[Aim]
Reproduce the listing below verbatim, starting at its first line and ending at the line that contains "DRESS & TUXEDO", with both of those lines included.

[Supplied data]
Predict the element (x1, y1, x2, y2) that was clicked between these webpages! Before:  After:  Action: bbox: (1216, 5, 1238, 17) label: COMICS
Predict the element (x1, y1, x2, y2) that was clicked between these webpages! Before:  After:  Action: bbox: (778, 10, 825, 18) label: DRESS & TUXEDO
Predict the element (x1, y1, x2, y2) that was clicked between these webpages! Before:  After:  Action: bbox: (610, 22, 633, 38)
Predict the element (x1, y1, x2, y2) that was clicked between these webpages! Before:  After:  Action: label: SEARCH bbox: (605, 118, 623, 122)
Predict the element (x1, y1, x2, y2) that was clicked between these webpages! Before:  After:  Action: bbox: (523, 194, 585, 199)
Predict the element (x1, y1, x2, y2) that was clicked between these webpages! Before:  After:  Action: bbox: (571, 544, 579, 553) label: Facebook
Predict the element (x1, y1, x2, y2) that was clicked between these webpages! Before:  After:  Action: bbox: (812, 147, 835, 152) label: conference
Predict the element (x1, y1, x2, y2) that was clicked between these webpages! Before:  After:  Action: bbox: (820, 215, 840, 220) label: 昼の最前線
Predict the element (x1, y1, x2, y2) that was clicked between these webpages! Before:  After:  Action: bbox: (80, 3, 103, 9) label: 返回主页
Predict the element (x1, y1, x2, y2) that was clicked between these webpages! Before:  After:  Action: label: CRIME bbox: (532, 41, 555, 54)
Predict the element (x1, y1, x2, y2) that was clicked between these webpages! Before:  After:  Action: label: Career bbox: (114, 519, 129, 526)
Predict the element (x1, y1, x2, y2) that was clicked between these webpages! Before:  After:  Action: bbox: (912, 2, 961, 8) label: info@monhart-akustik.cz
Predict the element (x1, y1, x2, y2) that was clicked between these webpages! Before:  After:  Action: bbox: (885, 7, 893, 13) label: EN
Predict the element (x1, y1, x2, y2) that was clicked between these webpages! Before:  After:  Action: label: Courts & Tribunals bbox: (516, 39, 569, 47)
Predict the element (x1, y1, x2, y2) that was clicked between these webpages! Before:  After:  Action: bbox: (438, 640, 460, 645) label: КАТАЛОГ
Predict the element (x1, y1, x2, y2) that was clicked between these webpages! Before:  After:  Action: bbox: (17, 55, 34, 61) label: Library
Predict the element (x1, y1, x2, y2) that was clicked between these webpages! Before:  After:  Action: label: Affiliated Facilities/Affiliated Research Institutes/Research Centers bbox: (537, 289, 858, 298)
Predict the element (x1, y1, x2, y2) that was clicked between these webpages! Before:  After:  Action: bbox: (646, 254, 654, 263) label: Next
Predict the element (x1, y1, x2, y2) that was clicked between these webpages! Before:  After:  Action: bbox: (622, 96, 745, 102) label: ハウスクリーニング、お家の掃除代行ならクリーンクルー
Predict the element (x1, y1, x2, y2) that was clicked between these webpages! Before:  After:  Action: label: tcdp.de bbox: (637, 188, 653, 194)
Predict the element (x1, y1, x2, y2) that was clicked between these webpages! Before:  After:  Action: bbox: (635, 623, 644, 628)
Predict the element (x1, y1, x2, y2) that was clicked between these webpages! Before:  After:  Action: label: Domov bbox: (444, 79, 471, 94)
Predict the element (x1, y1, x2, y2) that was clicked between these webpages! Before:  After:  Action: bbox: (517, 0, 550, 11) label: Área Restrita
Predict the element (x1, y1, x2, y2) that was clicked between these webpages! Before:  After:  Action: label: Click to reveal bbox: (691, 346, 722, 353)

[Solution for this exercise]
Predict the element (x1, y1, x2, y2) that was clicked between these webpages! Before:  After:  Action: bbox: (1216, 5, 1238, 17) label: COMICS
Predict the element (x1, y1, x2, y2) that was clicked between these webpages! Before:  After:  Action: bbox: (778, 10, 825, 18) label: DRESS & TUXEDO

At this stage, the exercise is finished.